* _Required work_:
Retype the listing word for word, beginning with the line that contains "How do I perform: Click" and continuing through the end of the listing. Omit the pictures from your answer.

* _Extracted material_:
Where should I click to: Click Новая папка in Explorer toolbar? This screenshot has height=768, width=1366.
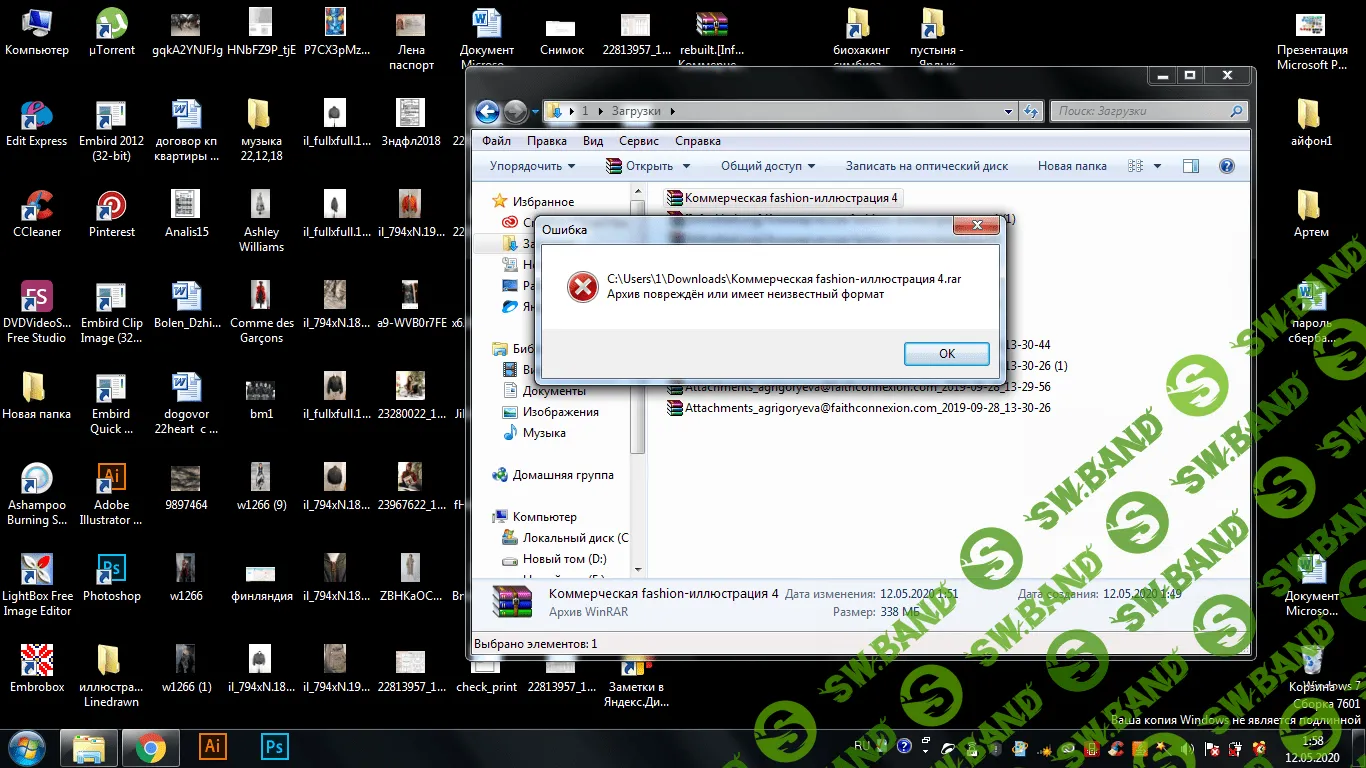[x=1071, y=166]
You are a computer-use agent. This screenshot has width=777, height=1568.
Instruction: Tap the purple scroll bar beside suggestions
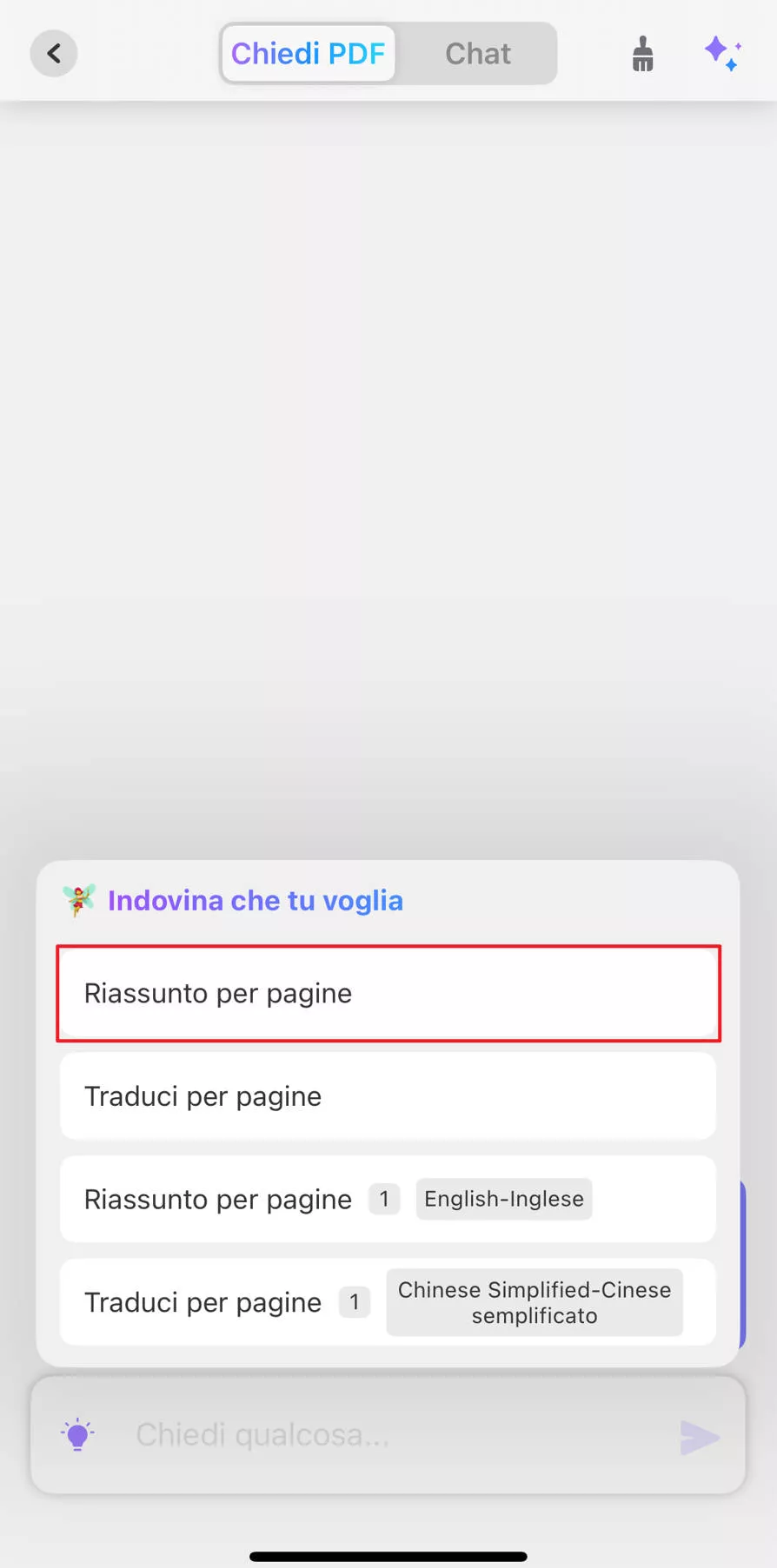[742, 1264]
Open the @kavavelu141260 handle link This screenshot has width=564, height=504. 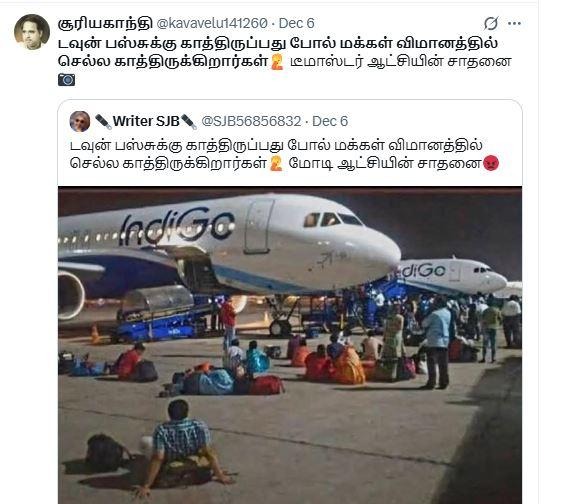tap(212, 23)
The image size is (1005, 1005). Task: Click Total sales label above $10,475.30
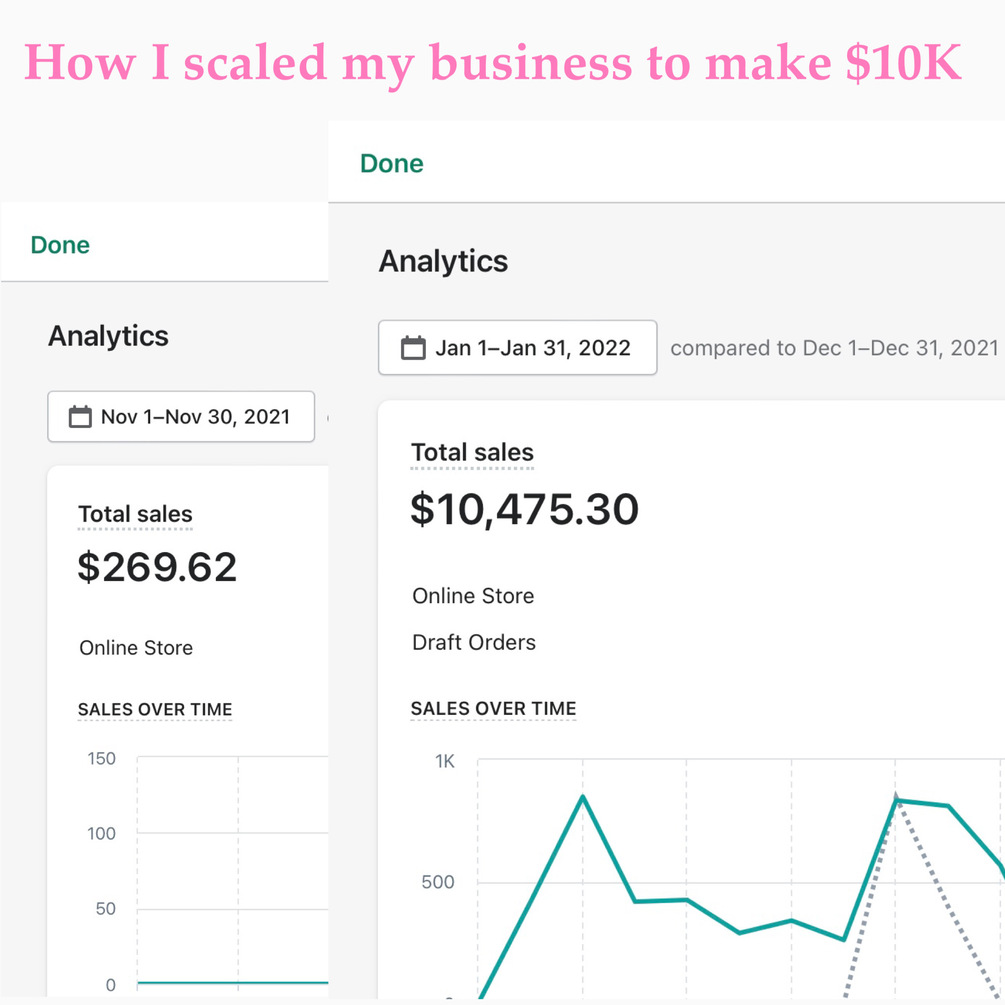tap(472, 452)
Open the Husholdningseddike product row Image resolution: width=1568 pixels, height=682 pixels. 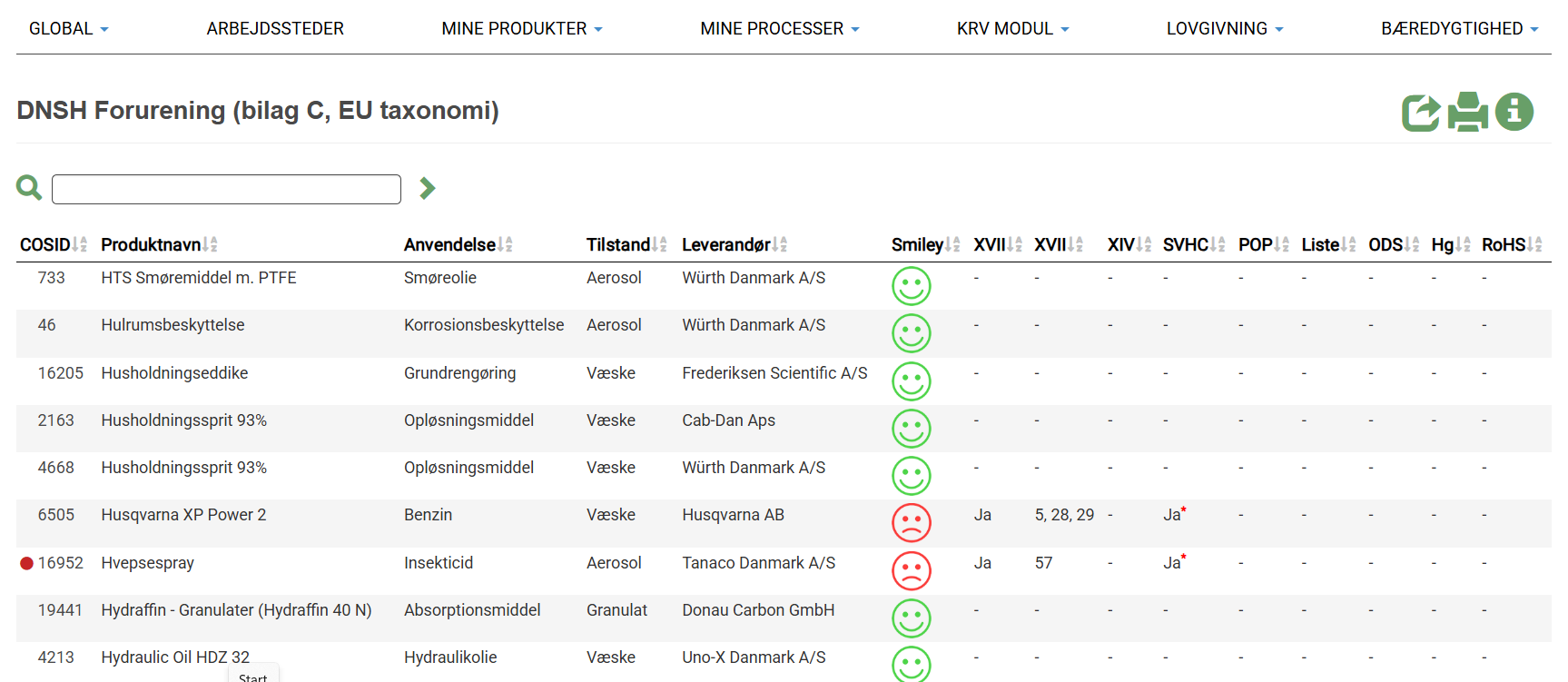(174, 373)
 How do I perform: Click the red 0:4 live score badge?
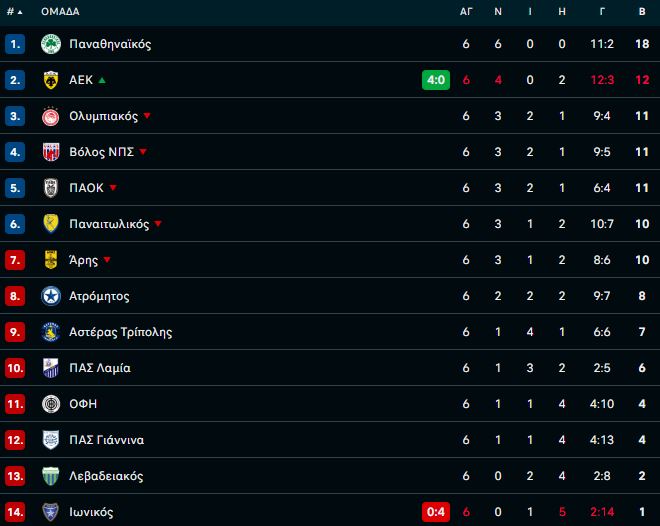(436, 512)
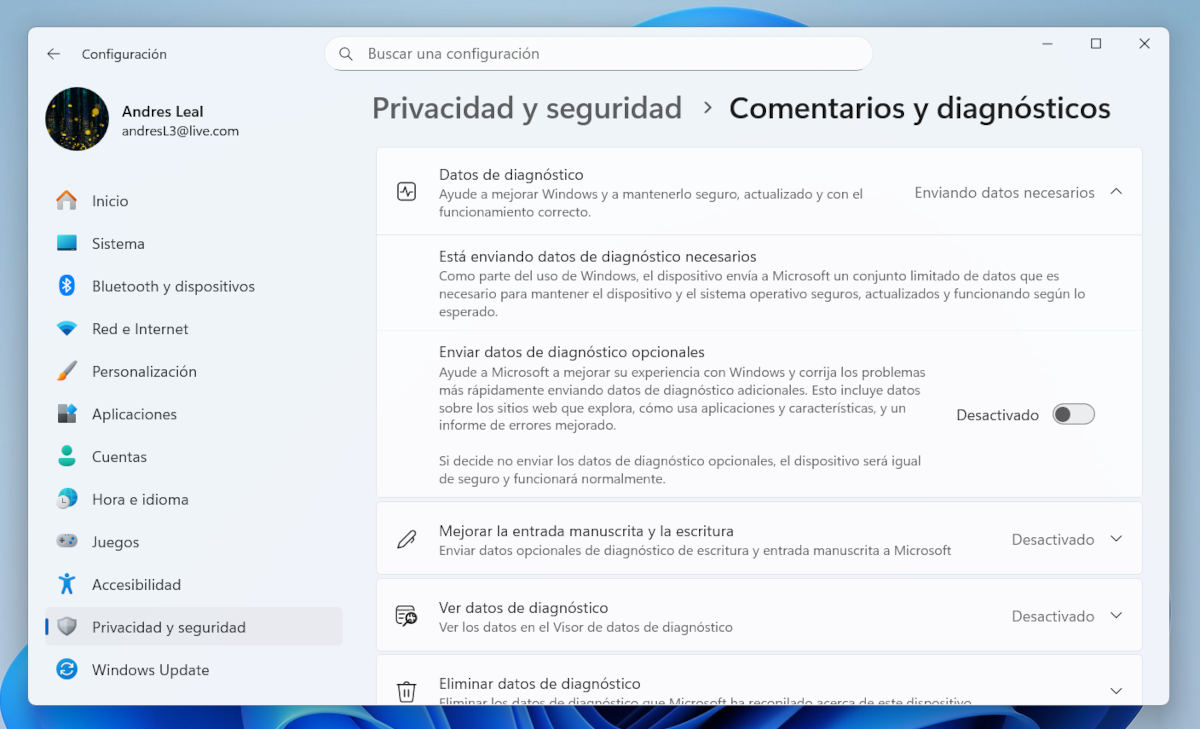Click the Red e Internet Wi-Fi icon
Image resolution: width=1200 pixels, height=729 pixels.
67,329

* _Solved problem_:
 How do I perform: Click the red 0:4 live score badge?
(436, 512)
Click the Red e Internet Wi-Fi icon
Image resolution: width=1200 pixels, height=729 pixels.
67,329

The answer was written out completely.